(EXCERPTED DATA Opens)

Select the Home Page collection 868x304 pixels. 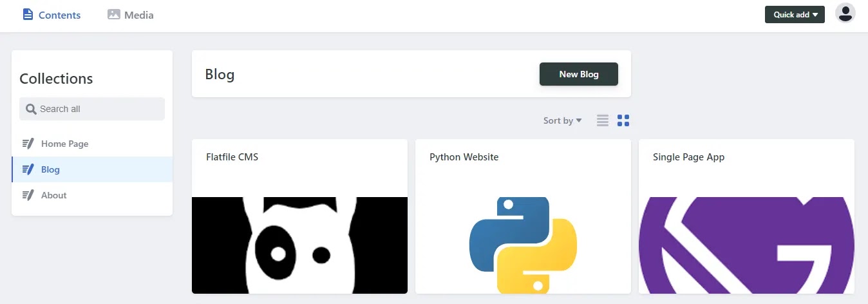64,144
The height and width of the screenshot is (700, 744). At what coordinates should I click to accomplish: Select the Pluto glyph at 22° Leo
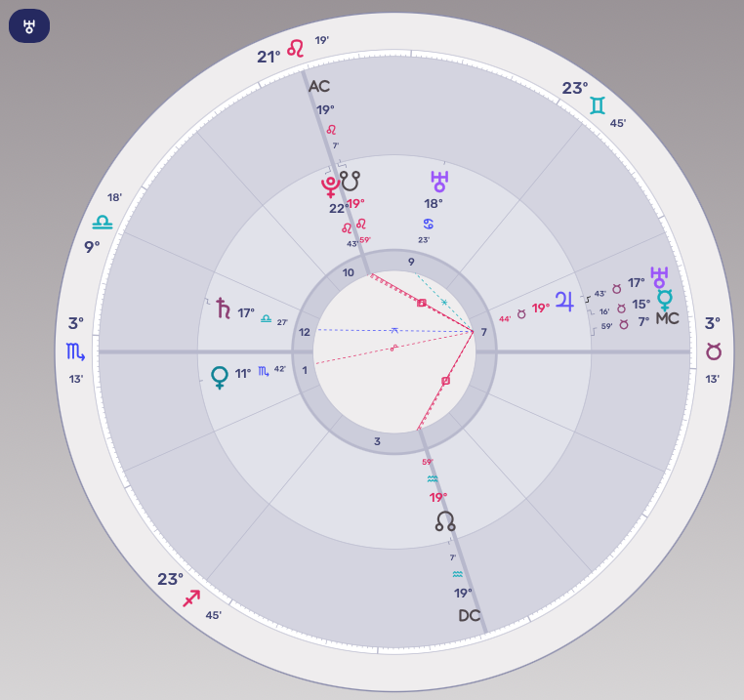pyautogui.click(x=330, y=182)
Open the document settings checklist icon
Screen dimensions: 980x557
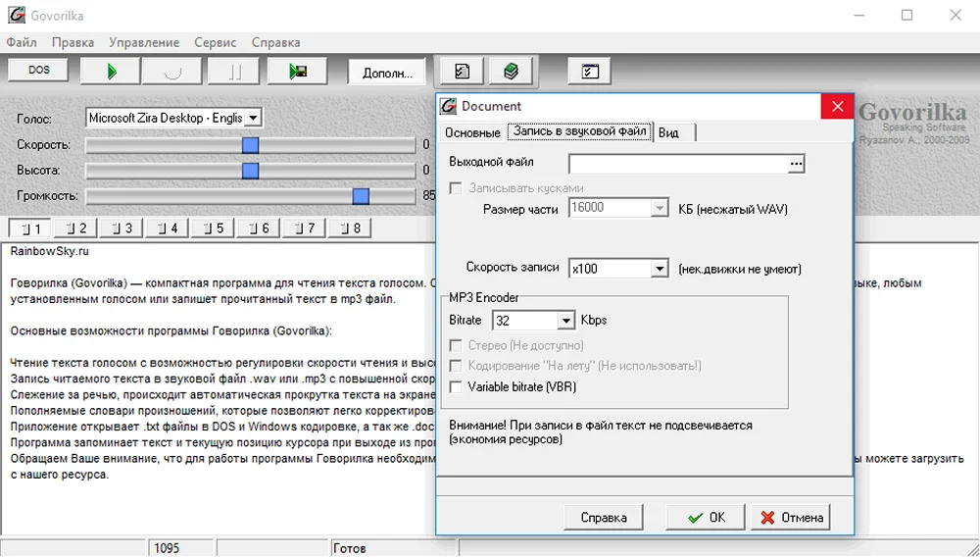462,72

(EXCERPTED DATA Closes)

▶ _WHAT IS REQUIRED_
Print exactly, and print only, the lines from the line with "Open the document settings checklist icon" through the last line of the entries, both ends included. No pictures belong in the result.

▶ _RESPONSE AREA_
Open the document settings checklist icon
Screen dimensions: 980x557
462,72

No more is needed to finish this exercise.